------ Available records

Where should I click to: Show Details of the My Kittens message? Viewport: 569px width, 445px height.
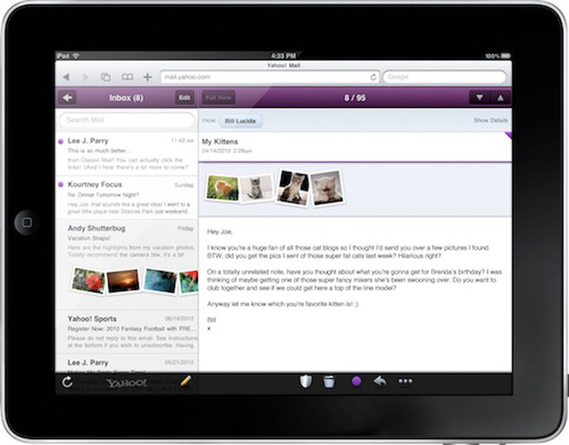(x=491, y=121)
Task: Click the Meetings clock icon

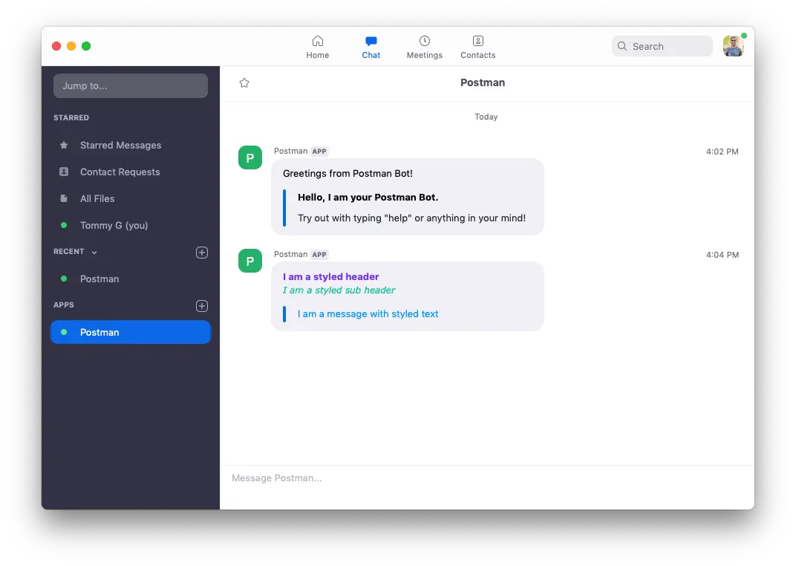Action: coord(424,41)
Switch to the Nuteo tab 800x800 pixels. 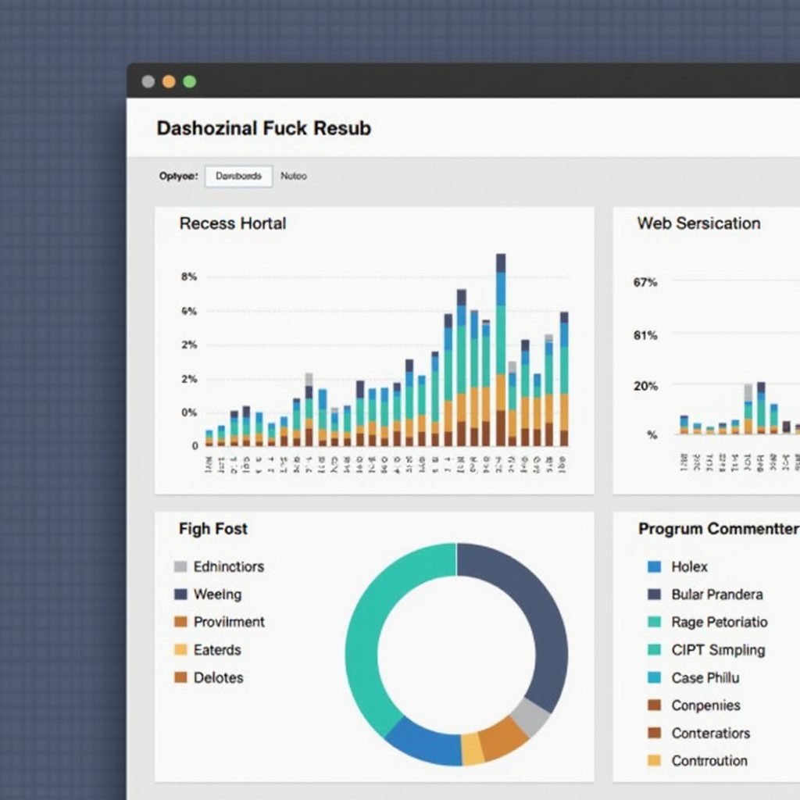click(294, 177)
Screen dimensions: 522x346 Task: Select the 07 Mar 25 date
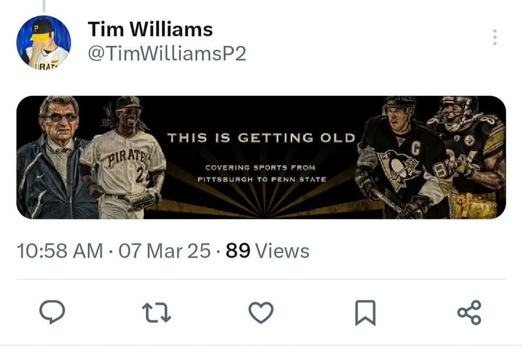pyautogui.click(x=164, y=251)
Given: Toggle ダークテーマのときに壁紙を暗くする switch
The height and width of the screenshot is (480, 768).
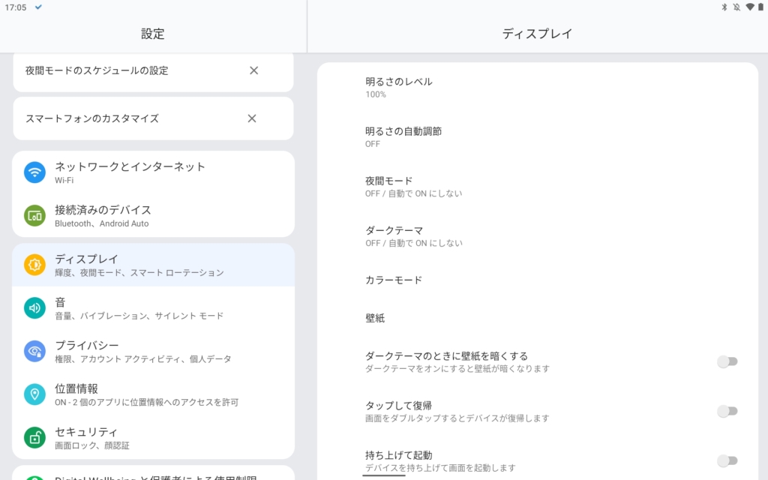Looking at the screenshot, I should coord(727,362).
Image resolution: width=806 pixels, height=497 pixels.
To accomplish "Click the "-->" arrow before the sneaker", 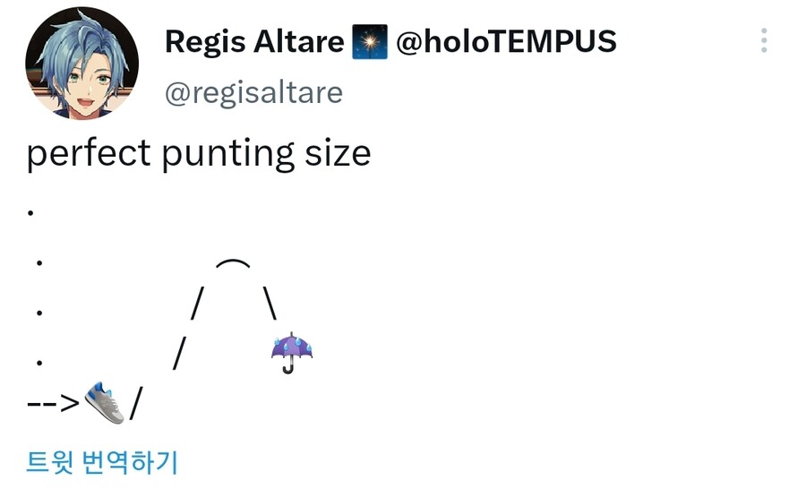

------------

* [Your instructions]
Only the lines from the one containing "The height and" through the final line of the entries belong in the copy, both ends included. Pictures stay out.

* [The answer]
The height and width of the screenshot is (480, 768).
Looking at the screenshot, I should coord(727,362).
Image resolution: width=806 pixels, height=497 pixels.
To accomplish "Click the "-->" arrow before the sneaker", 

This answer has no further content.